Given records:
┌──

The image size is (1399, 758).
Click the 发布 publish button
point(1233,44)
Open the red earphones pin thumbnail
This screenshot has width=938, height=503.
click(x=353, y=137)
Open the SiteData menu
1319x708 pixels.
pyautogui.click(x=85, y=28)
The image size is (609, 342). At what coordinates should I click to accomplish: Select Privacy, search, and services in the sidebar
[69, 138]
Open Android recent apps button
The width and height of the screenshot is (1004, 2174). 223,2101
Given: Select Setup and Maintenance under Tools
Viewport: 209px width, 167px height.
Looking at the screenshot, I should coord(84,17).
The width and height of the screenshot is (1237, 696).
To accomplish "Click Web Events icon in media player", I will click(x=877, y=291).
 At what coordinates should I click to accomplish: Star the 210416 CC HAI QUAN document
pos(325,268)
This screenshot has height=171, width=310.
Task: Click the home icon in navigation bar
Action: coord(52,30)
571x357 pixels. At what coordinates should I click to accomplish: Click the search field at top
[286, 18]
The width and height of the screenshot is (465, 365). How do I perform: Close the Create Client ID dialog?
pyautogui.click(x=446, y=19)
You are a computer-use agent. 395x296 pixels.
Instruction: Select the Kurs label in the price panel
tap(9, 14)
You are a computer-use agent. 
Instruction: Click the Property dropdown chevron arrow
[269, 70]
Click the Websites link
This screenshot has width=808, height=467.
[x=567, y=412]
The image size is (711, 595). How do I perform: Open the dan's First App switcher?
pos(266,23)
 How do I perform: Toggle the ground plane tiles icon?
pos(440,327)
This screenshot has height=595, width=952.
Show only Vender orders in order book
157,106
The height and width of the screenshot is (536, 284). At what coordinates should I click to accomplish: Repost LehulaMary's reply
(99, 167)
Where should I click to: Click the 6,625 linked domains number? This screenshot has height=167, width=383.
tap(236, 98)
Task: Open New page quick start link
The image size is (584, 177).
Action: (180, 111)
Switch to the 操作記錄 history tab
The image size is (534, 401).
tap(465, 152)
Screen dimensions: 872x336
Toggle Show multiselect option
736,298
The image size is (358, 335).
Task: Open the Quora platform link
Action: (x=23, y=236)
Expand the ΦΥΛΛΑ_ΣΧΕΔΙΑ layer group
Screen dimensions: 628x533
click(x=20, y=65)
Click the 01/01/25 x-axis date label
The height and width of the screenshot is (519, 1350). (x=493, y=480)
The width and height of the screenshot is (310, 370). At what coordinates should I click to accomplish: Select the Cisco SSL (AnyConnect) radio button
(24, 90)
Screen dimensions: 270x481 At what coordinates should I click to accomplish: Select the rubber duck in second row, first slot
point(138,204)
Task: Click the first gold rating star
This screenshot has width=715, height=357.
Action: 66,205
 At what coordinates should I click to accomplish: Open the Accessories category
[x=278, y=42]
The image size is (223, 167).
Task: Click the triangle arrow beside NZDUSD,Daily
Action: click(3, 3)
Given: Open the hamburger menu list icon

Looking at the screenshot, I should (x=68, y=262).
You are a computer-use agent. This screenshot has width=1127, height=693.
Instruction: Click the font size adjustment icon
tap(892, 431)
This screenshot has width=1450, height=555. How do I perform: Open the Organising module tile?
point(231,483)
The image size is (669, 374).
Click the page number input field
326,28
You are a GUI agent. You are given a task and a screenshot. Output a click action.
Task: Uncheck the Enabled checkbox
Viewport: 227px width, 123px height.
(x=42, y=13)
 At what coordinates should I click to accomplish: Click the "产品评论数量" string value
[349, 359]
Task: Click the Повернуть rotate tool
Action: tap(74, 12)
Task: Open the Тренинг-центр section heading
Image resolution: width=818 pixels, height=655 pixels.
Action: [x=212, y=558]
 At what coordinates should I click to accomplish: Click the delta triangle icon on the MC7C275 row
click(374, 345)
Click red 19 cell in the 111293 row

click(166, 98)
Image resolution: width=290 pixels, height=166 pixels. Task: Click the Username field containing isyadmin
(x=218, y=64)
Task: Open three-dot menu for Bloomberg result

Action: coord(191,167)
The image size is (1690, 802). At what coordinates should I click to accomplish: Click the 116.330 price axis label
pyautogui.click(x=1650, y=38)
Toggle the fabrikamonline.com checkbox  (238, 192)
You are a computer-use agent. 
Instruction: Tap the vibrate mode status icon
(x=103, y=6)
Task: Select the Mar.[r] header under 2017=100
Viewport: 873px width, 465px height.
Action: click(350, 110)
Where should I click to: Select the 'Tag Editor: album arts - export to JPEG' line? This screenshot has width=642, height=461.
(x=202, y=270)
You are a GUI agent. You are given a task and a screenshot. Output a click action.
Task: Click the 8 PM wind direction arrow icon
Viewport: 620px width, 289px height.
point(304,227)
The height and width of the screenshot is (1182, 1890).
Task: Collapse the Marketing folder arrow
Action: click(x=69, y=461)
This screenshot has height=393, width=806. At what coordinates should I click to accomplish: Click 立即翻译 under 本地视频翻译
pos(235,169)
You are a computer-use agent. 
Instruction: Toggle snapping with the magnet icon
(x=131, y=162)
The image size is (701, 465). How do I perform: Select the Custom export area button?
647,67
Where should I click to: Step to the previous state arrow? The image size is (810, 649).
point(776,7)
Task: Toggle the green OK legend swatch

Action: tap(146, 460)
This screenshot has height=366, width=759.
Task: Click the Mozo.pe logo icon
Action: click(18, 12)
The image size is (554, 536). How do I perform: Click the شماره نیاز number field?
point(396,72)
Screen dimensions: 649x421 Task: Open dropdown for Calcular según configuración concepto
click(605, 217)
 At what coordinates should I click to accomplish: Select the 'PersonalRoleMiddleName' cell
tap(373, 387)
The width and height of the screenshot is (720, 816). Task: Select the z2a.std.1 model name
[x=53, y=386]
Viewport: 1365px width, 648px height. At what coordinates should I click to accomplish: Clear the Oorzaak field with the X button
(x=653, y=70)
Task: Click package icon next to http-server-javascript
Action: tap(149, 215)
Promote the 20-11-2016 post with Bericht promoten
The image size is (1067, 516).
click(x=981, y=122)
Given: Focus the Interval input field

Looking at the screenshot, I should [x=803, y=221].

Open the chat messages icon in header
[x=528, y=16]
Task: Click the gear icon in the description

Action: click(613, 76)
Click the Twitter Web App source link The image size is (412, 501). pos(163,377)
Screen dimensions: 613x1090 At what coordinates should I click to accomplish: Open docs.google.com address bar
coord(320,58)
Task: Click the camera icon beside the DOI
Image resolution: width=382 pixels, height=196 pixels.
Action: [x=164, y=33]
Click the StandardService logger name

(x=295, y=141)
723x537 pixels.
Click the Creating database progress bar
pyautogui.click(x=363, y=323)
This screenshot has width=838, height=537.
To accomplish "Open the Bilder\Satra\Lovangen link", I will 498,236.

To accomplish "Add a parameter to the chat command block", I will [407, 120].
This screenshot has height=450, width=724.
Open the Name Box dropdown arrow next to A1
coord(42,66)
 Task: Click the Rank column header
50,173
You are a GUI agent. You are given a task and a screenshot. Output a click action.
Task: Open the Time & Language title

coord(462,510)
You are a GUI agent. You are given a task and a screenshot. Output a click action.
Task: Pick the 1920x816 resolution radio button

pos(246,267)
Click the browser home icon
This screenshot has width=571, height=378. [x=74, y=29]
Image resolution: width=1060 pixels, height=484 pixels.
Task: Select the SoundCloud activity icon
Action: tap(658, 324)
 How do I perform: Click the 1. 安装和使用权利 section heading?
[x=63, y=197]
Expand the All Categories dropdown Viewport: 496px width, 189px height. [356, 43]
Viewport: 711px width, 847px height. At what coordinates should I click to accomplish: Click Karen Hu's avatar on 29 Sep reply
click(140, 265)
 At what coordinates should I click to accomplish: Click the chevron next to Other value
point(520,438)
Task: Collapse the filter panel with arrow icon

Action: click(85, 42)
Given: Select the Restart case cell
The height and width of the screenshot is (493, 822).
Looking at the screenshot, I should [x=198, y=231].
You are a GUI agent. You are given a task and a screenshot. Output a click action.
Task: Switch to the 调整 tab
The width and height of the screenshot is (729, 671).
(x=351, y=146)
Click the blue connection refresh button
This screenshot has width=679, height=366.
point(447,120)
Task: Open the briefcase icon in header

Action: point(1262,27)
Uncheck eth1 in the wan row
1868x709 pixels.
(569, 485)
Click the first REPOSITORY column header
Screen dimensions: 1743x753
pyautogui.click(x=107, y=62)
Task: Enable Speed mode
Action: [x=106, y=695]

└──

Problem statement:
Count each line of the data where the word "checkbox" appears, then reply with the total only.

Answer section:
2